あなたの「観」を変えるメンターとの出会い方

あなたの「観」を変えるメンターとの出会い方

Vol 4 「観」の是正と置き換え

シリーズ「ここに神経を使う人が逸材になる」の第4のテーマは、「観」の是正と置き換えです。「観」とは私たちが現実を認識するフィルターのようなものです。私たちが自分の観をどう認識しどう管理する必要があるか、数回に亘ってお伝えします。

はじめに

私たちは、今まで積み上げてきた経験や学習から、自分の考えや価値観を形成していきますが、それが必ずしも正しい訳ではありません。

土地も大規模な開発・建設や、定期的なメンテナンス、リフォームが必要なように、私たちも人生を生きながら、より良いものを目指して価値観を作り続けていきます。

今日はどのようにしたら、より良い考え、価値観を作ることができるのかをお伝えします。

人間の観が変わる時

私たちが人生を生きていく中で、大きく「観」が変わる時には、下記の2つが挙げられます。

1.未曾有の事態に直面したとき(戦争、コロナなど)
2.メンターに出会った時

1.は、それまで当たり前だったものが当たり前ではなくなる訳ですから、観も人生も大きく変わることになります。

この時に自分1人で乗り越えてくというのは、大変なことです。その時の自分の経験や知識、精神力が頼りではありますが、1.のような場合にも、どんなメンターに出会うかによって、行動や価値観が変わってきます。価値観を新しくしてくれる人に会える人はラッキーで、幸せな人です。

では、メンターとはどのような存在なのでしょうか?

メンターとは

日本メンター協会ではメンターのことを「人間的に信頼・尊敬でき、公私ともに安心して相談できる人」と定義しています。

メンターのイメージ(日本メンター協会HPより https://www.mentor-kyoukai.jp/
 ①  仕事の面でも、プライベートの面でも安心して相談できる人
 ②  どのような相談でも、共に悩み、考え、支え、称えてくれる人
 ③  できる範囲で、有形無形問わず、力になってくれる人
 ④  特別に振る舞うことはせず、ありのままの態度で接してくれる人
⑤  同じ目線で、フラット(対等)な立場で対話してくれる人
 ⑥  メンティーと共に、成長する人
※メンティー(メンターに支援してもらう立場の人)

メンターとは立場や環境に関係なくなりえる存在であり、メンティーとの信頼関係が最も重要です。部下と上司のような関係では一方的な伝達が主になってしまいますので、時にはメンターとメンティーの関係には相応しくない場合もあります。

______

### 課題内容:
メンターとの出会い方を扱った文章を、最後の文のあとから書き継いでください。

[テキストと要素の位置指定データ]
______

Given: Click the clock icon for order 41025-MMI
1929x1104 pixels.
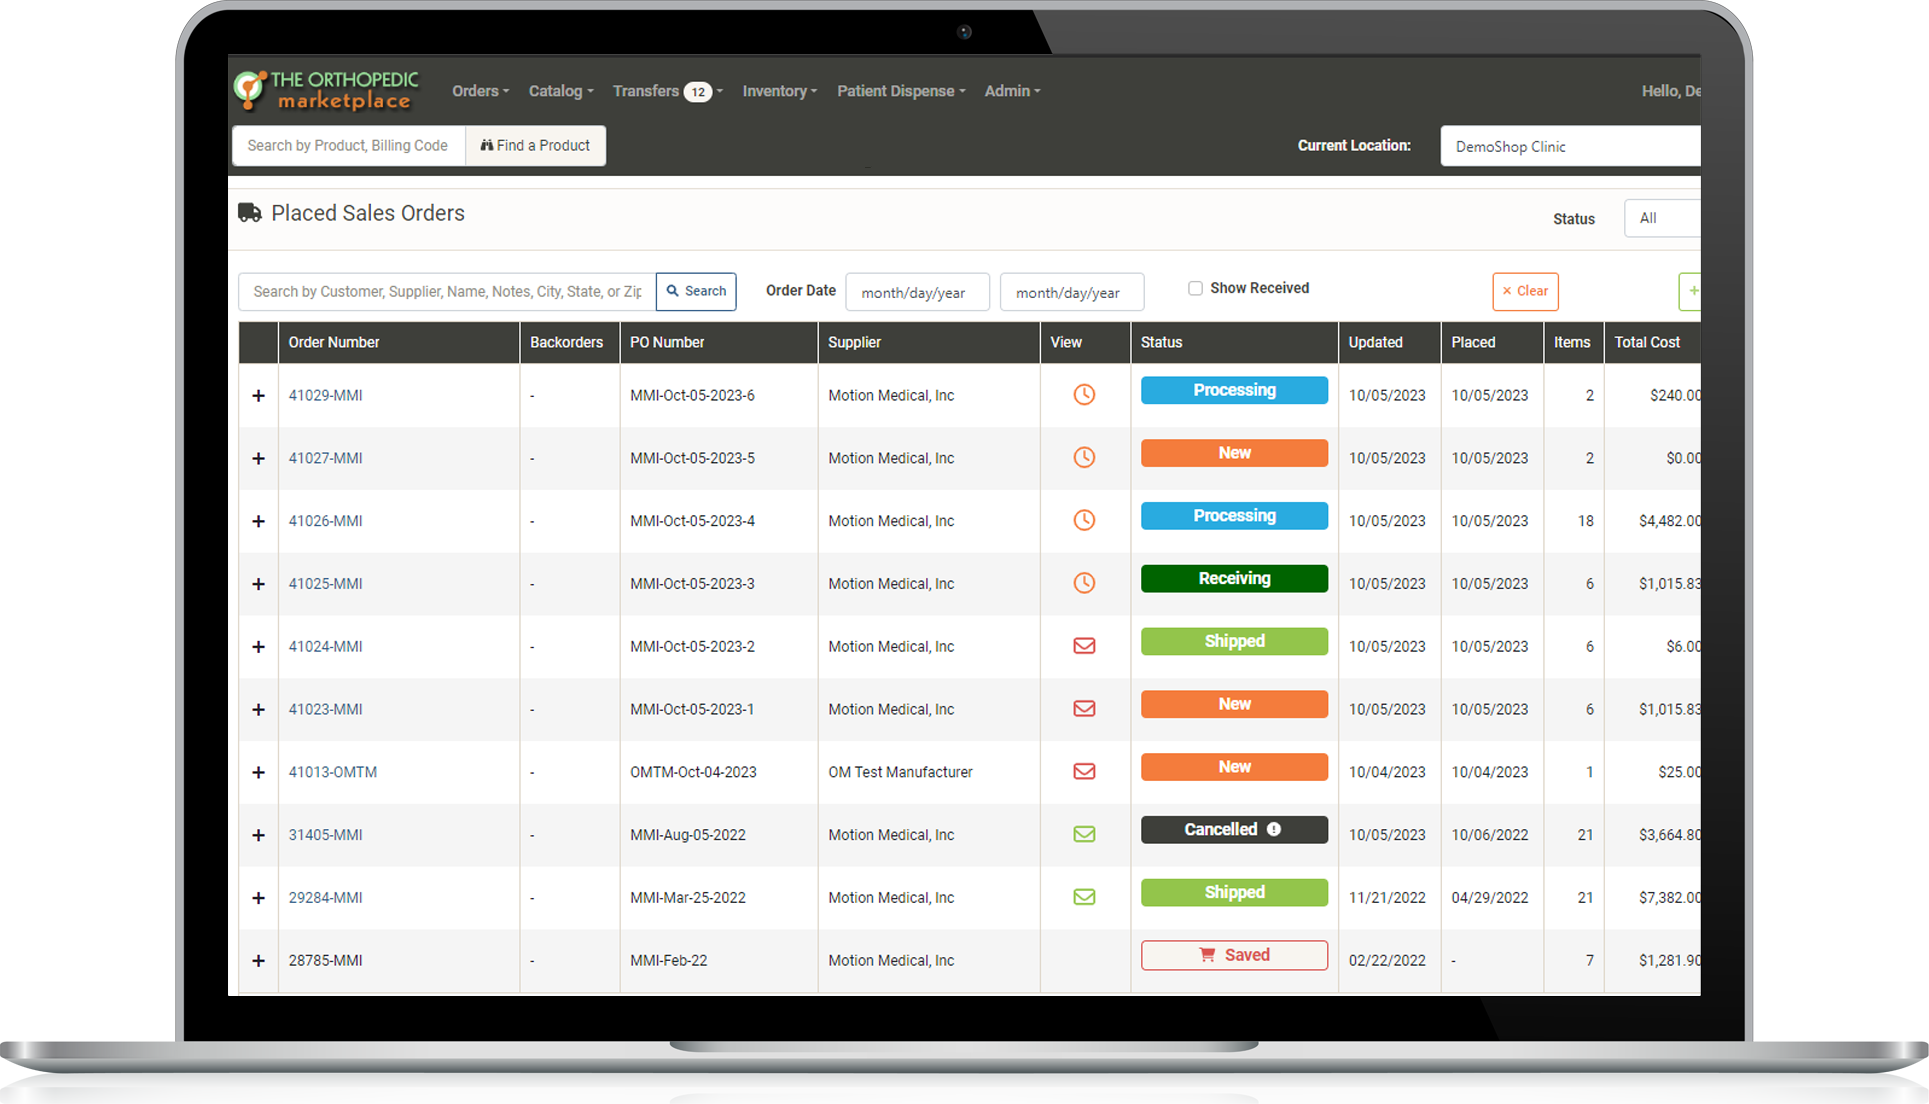Looking at the screenshot, I should 1084,583.
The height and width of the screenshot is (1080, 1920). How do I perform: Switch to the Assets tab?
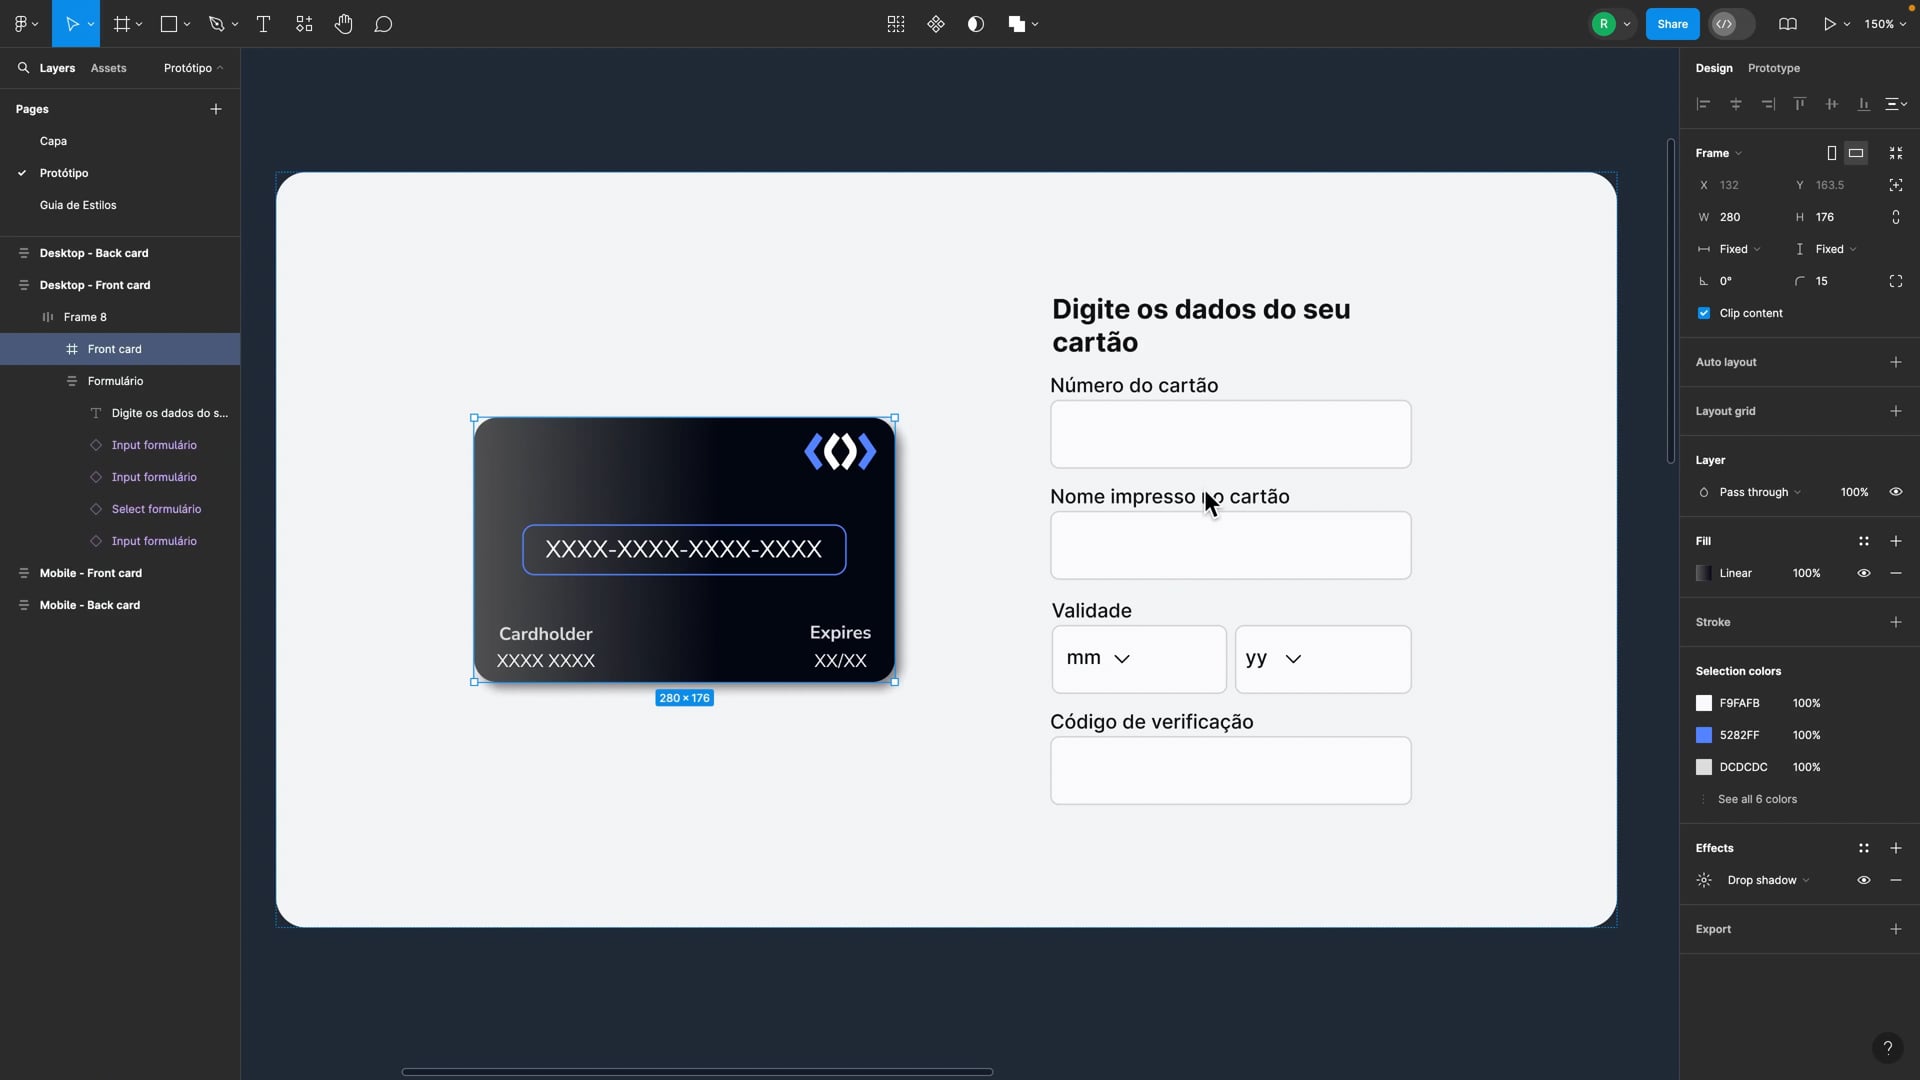tap(108, 68)
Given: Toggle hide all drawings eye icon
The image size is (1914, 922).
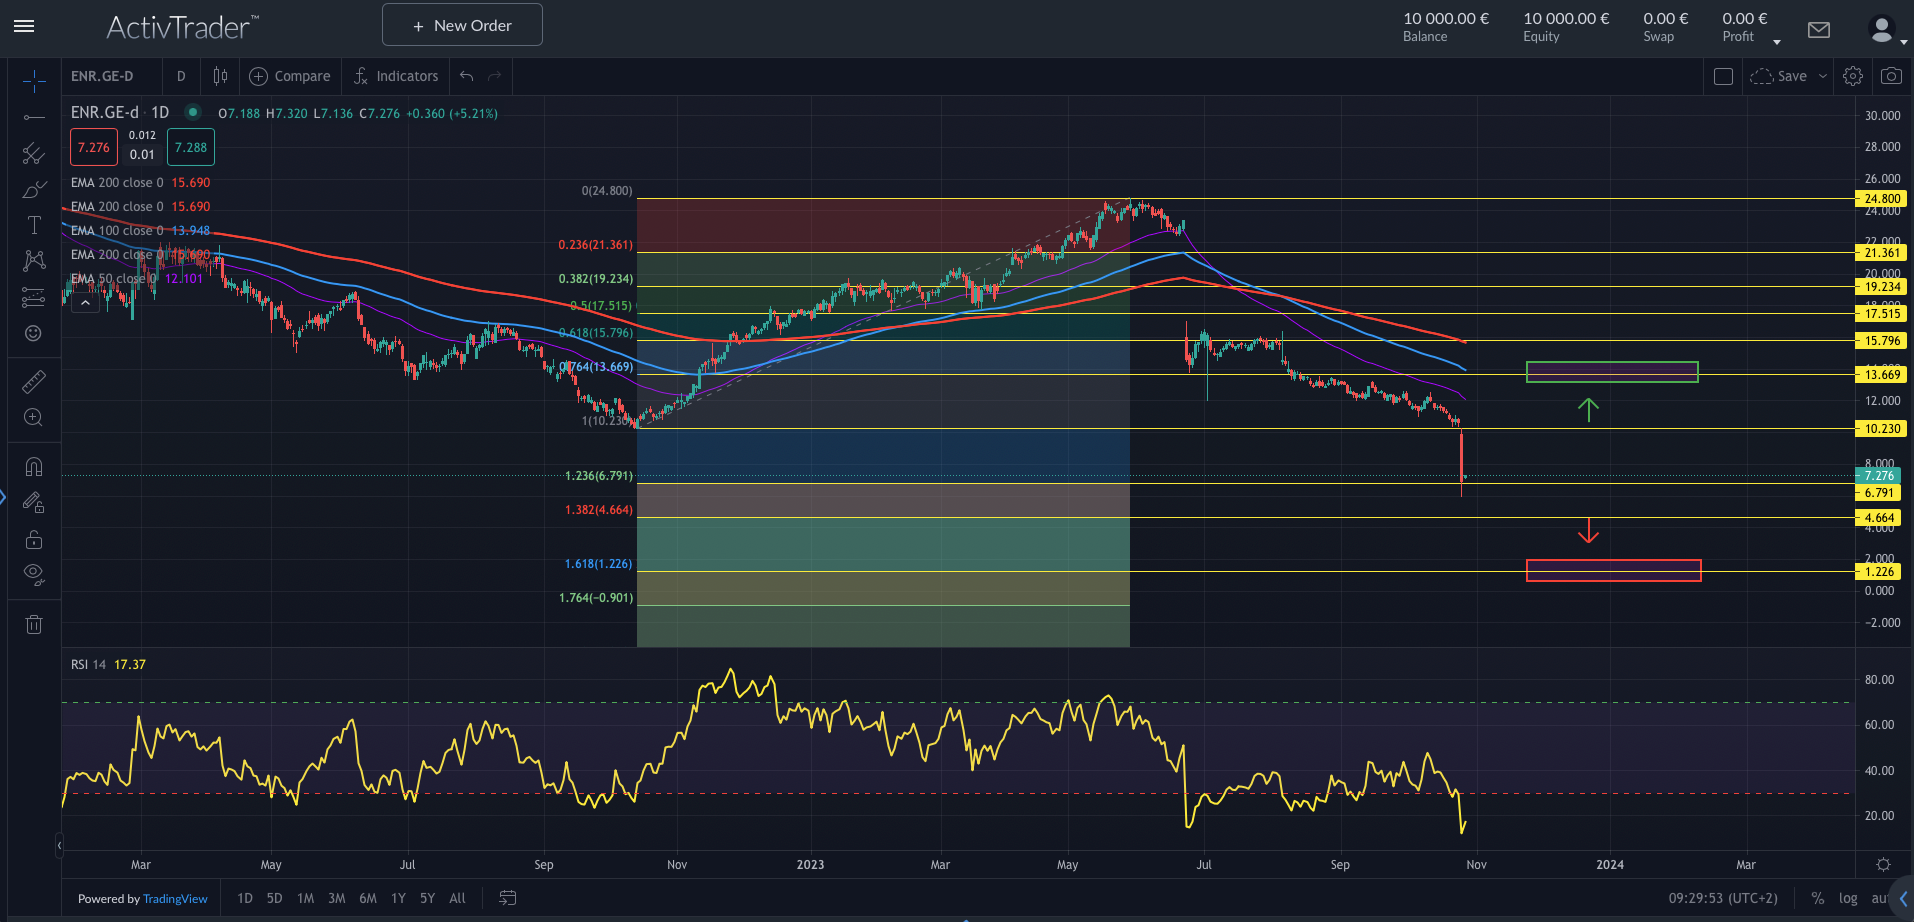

______

### 以下回答:
メンターにとって大切なのは、「共に」「一緒に」することです。お互いに強い信頼関係があればどのような場合でもメンターでありえますし、メンティーと共に成長していける人がメンターに相応しいとされています。

メンターの役割とは

上記を踏まえた上で、メンターの一番すべき役割は、観を直してあげることだと思います。寄り添ってあげることは必要ですが、ただそばにいるだけでは問題解決や成長はありません。問題や課題に直面している人は、多くの場合なかなか他者の意見を聞き入れようとしないことが多いです。いきなり会社の社長や関係性のない重役から、「最近困っていることはないかね」と話を振られても、自分の悩みや相談ごとを打ち明けるほど、人間は単純な存在ではありません。

だからこそ、そばにいて身近な人こそが、観を直してあげる役割をすることができるのです。その役割を果たせなければ、ある意味でそばにいる責任を果たせていないとも思います。相手の意見を聞き、相手の悩みを本気で考えてあげて、その解決のために自分ができるベストを尽くす。そして、自分の意見を正直に相手に伝える。それこそが、メンターの役割ではないでしょうか。

人は自分が気付かない内に間違った方向に行こうとする時が必ずありますが、本当のメンターを持っている人は間違った方向に行きそうな時に踏みとどまることができます。そして判断を正すことでチャンスを掴めるからこそ、成功し、幸せになれる可能性が高いと思います。

最高のメンターに出会うには、自分もメンターであること

誰しもが、良いメンターに会いたいと思うでしょう。どうやったらそのような存在に出会えるでしょうか?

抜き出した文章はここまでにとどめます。